Flowers are those little colorful beacons of the sun from which we get sunshine when dark, somber skies blanket our thoughts. ~Dodinsky, www.dodinsky.com


Flowers don't worry about how they're going to bloom. They just open up and turn toward the light and that makes them beautiful. ~Jim Carrey


The lovely flowers embarrass me,
They make me regret I am not a bee –
~Emily Dickinson, 1864


And then the rose-border. What intensity in those odorous buds of the Bon Silene, making the very spirit bound as though a message had reached it from heaven. And the verbena bed is compassed with fitful fragrance. Even the pansies, with their dewy eyes, are ready to rival the violets now.... Nor must the purple buds of the calycanthus be forgotten. 'Sweet-scented shrub' indeed; for let me hide but a single one of these in some fold of my dress, and the spices of Araby will float around me till the evening. ~Sarah Smiley


The artist is the confidant of nature, flowers carry on dialogues with him through the graceful bending of their stems and the harmoniously tinted nuances of their blossoms. Every flower has a cordial word which nature directs towards him. ~Auguste Rodin


The flower offered of itself
And eloquently spoke
Of Gods
In languages of rainbows
Perfumes
And secret silence...
~Phillip Pulfrey, from Love, Abstraction and other Speculations, www.originals.net


Every flower is a soul blossoming in nature. ~Gerard de Nerval


There is that in the glance of a flower which may at times control the greatest of creation's braggart lords. ~John Muir, 1867 October 19th, A Thousand-Mile Walk To the Gulf


With daffodils mad footnotes for the spring,
And asters purple asterisks for autumn -
~Conrad Aiken, Preludes for Memnon, 1930


Next to the rose, whose divine right to monarchy cannot be questioned, the violet is the poet's flower. ~Willis Boyd Allen, "The Violet Book," 1909


The poet's darling. ~William Wordsworth, "To the Daisy"
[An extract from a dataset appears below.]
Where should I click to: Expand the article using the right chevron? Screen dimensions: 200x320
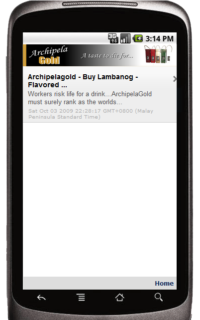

The Eglantine Rose.... has always been considered as the poet's flower... ~George William Francis, The Favorites of the Flower Garden, 1844


Ah, Rose! had'st thou but Beauty's charms
Thou ne'er had been the poet's flower:
Extended on thy thorny arms
Thou had'st not wielded sovereign power...
~James Rigg, "To the Fragrance of the Rose," Wild Flower Lyrics and Other Poems, 1897


Bread feeds the body, indeed, but flowers feed also the soul. ~The Koran


If dandelions were hard to grow, they would be most welcome on any lawn. ~Andrew Mason


I wandered lonely as a cloud
That floats on high o'er vales and hills,
When all at once I saw a crowd,
A host, of golden daffodils;
Beside the lake, beneath the trees,
Fluttering and dancing in the breeze
Continuous as the stars that shine
And twinkle on the milky way,
They stretched in never-ending line
Along the margin of a bay:
Ten thousand saw I at a glance,
Tossing their heads in sprightly dance.
~William Wordsworth, "I Wandered Lonely as a Cloud," 1804


Against a dark sky all flowers look like fireworks. There is something strange about them, at once vivid and secret, like flowers traced in fire in the phantasmal garden of a witch. ~G.K. Chesterton, Alarms and Discursions, "The Glory of Grey"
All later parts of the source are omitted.